Diseases associated with occupational chrysotile asbestos exposure include mesothelioma (a malignant cancer of the lining of the lungs, abdomen, or heart), lung cancer, asbestosis (a progressive fibrotic lung disease), and other asbestos-related pleural conditions. These diseases typically have latency periods of 20 to 50 years between initial exposure and clinical diagnosis, meaning workers exposed to CE refractory products during the 1963–1975 production window may be receiving diagnoses today.
Documented Trust Fund and Legal Options
Combustion Engineering, Inc. faced substantial asbestos personal injury litigation arising from its refractory and other asbestos-containing product lines. As a result of that litigation, the company underwent a bankruptcy reorganization process that resulted in the establishment of a dedicated asbestos compensation fund pursuant to Section 524(g) of the United States Bankruptcy Code.
The Combustion Engineering 524(g) Asbestos PI Trust was created specifically to evaluate and compensate individuals who developed asbestos-related diseases from exposure to Combustion Engineering products, including the CE Insulating Block, Castable Block Mix, Castable Mix 204, and Griptex Mineral Wool Block.
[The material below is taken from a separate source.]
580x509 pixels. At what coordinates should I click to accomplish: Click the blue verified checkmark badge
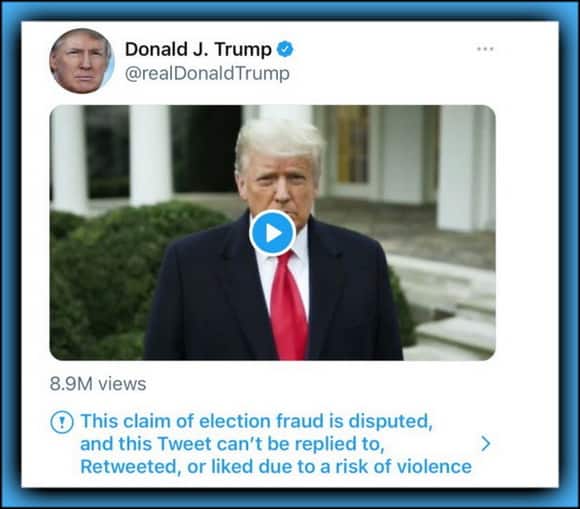coord(285,49)
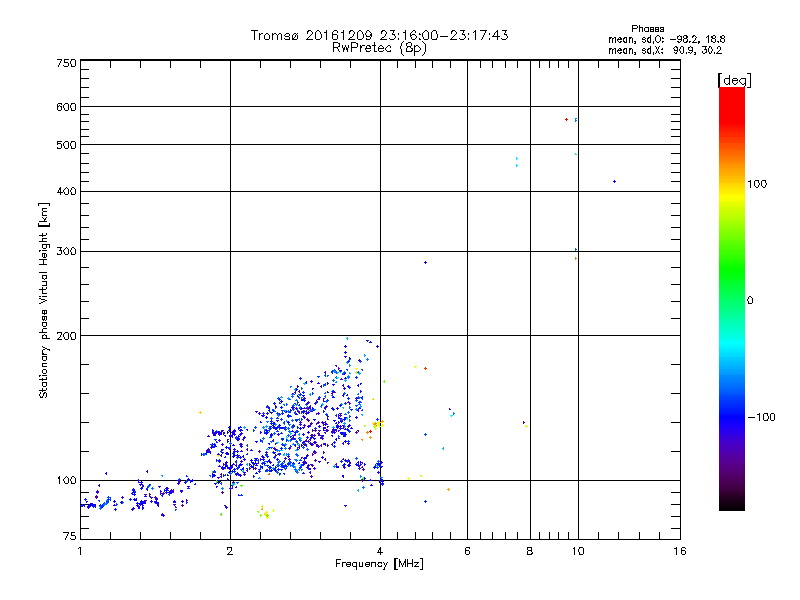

The 524(g) trust structure is a congressionally authorized mechanism that channels asbestos personal injury claims away from litigation and into an administrative claims process designed to provide fair and consistent compensation to qualifying claimants.
Eligible claimants are generally individuals who can document occupational exposure to a qualifying Combustion Engineering product and who have been diagnosed with a recognized asbestos-related disease. The trust recognizes standard claim categories that typically include mesothelioma, lung cancer (with qualifying exposure and smoking history documentation), other cancer claims, and nonmalignant disease claims such as asbestosis and pleural disease. Specific eligibility criteria, exposure requirements, and claim values are governed by the trust’s Trust Distribution Procedures (TDP), which are publicly available documents.
Individuals who were exposed to these products — or family members of deceased workers — should consult with an attorney experienced in asbestos trust fund claims. Documentation that supports a claim typically includes employment and work history records, coworker or contractor testimony, product identification evidence (such as invoices, site records, or manufacturer documentation), and complete medical records establishing the asbestos-related diagnosis.
Because trust fund claims are separate from civil litigation, eligible claimants may be able to pursue compensation through the Combustion Engineering 524(g) Asbestos PI Trust even if the statute of limitations for a traditional lawsuit has passed, though applicable deadlines under the trust’s own procedures apply. Prompt consultation with qualified legal counsel is advisable.